YOUR GOAL: Could you print the lines below exactly, from the one holding "Select the 一力拒守 skill slot" through the last line, with no other output?

Recorded data
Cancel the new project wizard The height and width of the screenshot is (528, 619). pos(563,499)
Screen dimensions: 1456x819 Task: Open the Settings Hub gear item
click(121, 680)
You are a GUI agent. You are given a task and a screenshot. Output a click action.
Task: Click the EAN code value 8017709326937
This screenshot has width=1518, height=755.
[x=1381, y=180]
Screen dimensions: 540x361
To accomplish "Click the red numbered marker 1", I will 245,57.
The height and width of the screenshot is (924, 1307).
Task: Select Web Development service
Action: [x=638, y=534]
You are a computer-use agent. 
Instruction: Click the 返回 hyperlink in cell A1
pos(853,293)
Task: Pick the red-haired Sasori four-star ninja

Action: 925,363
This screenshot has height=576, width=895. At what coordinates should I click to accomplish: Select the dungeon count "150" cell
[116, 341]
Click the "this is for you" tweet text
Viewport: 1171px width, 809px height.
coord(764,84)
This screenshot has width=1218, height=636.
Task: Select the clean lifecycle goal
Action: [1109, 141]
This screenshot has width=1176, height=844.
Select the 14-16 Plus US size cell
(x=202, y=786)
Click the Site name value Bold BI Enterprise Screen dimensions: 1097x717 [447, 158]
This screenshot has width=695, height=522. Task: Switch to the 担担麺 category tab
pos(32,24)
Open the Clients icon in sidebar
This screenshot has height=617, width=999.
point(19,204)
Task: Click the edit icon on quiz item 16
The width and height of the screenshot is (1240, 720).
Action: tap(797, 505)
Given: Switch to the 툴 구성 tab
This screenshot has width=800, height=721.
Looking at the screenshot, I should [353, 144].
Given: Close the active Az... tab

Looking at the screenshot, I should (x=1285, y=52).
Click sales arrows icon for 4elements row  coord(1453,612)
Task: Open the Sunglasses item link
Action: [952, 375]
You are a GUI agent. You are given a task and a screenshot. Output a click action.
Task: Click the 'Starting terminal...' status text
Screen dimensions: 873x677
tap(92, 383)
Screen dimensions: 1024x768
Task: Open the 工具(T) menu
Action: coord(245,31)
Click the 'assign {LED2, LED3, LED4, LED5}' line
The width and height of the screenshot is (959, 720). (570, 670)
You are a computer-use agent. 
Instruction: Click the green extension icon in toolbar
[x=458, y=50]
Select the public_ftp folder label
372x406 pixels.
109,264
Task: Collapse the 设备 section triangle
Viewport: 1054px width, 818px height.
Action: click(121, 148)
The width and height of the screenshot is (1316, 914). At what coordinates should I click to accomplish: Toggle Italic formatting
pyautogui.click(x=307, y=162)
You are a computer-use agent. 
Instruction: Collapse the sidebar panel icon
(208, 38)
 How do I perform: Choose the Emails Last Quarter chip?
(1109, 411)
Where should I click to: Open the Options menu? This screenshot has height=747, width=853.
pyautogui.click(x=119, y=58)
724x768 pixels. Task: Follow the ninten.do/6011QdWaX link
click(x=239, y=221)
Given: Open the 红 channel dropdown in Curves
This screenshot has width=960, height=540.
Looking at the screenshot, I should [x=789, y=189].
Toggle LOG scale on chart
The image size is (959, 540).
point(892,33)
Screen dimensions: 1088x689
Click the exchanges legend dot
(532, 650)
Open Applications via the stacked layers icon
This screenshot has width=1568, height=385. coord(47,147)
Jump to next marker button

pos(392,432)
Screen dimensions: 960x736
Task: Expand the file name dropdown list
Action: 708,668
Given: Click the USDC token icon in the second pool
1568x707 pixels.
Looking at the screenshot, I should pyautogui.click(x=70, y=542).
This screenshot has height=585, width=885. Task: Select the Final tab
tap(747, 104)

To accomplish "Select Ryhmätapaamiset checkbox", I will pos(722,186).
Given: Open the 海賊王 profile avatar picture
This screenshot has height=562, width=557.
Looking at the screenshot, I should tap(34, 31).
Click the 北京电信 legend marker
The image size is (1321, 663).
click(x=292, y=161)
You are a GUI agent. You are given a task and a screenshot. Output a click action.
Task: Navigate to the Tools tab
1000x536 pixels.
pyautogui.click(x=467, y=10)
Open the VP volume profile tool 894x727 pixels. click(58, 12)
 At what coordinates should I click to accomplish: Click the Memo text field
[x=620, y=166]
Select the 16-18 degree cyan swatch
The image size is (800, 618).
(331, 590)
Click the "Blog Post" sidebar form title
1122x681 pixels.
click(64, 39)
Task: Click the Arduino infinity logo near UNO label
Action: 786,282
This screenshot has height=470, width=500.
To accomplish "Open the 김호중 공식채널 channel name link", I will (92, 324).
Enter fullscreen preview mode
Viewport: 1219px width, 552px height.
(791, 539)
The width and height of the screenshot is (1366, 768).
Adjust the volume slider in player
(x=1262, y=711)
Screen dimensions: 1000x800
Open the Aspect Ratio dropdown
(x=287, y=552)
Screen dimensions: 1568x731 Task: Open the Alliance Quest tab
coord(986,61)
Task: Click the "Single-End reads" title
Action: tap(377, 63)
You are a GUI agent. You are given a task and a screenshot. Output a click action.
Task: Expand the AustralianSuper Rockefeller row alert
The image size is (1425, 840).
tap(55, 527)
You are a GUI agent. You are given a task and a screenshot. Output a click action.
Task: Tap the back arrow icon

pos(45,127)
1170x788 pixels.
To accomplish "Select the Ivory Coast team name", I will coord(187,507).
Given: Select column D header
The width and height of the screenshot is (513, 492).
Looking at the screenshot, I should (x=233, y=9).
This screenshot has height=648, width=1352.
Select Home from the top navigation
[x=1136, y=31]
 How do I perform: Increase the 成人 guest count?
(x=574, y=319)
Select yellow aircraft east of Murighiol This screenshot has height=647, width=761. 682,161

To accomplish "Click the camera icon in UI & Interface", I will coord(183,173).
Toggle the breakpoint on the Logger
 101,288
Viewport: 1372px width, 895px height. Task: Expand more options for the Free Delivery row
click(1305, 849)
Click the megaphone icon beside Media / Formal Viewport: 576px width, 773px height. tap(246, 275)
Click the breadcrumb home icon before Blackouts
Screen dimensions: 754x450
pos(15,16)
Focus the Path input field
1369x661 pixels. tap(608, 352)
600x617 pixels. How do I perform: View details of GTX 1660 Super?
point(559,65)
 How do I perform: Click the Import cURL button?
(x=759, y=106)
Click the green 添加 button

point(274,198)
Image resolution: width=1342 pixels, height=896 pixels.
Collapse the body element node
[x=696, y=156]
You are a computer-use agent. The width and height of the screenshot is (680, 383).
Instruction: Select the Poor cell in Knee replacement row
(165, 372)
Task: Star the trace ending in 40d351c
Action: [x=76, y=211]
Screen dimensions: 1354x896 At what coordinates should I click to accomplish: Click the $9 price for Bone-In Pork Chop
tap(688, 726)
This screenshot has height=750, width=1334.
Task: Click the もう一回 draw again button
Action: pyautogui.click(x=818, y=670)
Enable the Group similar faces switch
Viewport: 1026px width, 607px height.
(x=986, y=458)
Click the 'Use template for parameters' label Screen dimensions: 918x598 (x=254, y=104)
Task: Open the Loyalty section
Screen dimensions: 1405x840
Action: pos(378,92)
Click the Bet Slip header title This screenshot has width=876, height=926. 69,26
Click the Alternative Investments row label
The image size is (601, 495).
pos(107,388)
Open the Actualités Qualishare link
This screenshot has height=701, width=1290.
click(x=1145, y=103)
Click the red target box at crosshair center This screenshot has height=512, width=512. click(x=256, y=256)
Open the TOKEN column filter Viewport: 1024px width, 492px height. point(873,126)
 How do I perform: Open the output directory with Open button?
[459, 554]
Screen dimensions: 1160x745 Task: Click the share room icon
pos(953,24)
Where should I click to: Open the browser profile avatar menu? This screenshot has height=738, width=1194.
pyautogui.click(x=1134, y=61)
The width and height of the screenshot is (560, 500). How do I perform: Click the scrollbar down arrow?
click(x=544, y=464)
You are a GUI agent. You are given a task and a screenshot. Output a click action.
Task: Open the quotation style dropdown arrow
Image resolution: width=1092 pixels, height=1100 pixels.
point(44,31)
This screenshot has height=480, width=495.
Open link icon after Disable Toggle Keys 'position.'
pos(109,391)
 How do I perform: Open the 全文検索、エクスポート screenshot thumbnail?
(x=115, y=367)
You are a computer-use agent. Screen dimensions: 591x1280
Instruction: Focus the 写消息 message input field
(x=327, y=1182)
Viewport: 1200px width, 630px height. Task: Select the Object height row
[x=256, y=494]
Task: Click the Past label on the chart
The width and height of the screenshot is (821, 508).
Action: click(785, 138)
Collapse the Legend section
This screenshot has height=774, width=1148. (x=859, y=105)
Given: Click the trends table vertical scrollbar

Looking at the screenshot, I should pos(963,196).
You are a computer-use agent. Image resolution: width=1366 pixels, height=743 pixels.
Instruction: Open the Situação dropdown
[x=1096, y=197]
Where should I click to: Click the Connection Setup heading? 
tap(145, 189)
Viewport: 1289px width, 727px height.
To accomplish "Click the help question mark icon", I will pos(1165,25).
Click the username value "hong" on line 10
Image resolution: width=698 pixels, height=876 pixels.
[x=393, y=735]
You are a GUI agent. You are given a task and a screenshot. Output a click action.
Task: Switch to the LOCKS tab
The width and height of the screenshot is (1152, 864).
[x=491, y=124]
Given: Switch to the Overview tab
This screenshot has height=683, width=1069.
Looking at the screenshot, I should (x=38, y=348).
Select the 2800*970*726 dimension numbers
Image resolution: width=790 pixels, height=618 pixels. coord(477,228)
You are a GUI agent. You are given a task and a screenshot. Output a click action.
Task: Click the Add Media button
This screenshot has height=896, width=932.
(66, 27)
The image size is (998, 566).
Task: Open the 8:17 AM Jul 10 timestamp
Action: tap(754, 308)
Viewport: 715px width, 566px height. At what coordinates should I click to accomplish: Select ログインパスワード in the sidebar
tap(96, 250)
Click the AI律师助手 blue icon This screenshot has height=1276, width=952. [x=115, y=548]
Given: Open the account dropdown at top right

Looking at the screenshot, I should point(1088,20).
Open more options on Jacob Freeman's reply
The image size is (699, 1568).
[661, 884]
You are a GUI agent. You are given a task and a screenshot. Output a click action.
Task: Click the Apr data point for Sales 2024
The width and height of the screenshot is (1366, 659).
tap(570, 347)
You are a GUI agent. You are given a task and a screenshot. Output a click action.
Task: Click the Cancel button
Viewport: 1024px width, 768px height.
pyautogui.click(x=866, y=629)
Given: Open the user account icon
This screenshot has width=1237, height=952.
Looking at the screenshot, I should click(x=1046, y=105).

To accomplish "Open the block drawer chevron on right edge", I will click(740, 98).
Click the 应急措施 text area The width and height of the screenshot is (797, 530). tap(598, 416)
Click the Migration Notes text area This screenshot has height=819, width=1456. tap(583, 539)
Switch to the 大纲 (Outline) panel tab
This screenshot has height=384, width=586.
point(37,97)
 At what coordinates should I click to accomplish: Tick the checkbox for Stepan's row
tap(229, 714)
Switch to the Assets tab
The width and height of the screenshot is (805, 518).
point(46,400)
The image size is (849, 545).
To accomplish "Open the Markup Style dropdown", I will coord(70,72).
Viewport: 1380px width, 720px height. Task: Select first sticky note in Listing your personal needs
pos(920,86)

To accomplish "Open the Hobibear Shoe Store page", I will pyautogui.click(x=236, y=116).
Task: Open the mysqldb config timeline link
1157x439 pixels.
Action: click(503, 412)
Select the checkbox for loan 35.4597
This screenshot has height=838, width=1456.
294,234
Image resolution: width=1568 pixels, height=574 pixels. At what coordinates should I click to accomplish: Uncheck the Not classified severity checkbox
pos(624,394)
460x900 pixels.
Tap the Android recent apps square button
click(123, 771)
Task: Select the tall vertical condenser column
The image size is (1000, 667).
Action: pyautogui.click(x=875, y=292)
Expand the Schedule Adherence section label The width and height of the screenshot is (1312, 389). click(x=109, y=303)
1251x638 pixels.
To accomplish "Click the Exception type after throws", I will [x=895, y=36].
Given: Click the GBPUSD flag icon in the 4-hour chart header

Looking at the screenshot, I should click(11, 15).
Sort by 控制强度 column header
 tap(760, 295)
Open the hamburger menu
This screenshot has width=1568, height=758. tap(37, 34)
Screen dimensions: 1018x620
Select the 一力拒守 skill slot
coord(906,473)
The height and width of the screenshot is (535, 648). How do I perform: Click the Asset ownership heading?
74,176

RESULT BELOW:
Select the 一力拒守 skill slot
coord(906,473)
The height and width of the screenshot is (535, 648). How do I perform: Click the Asset ownership heading?
74,176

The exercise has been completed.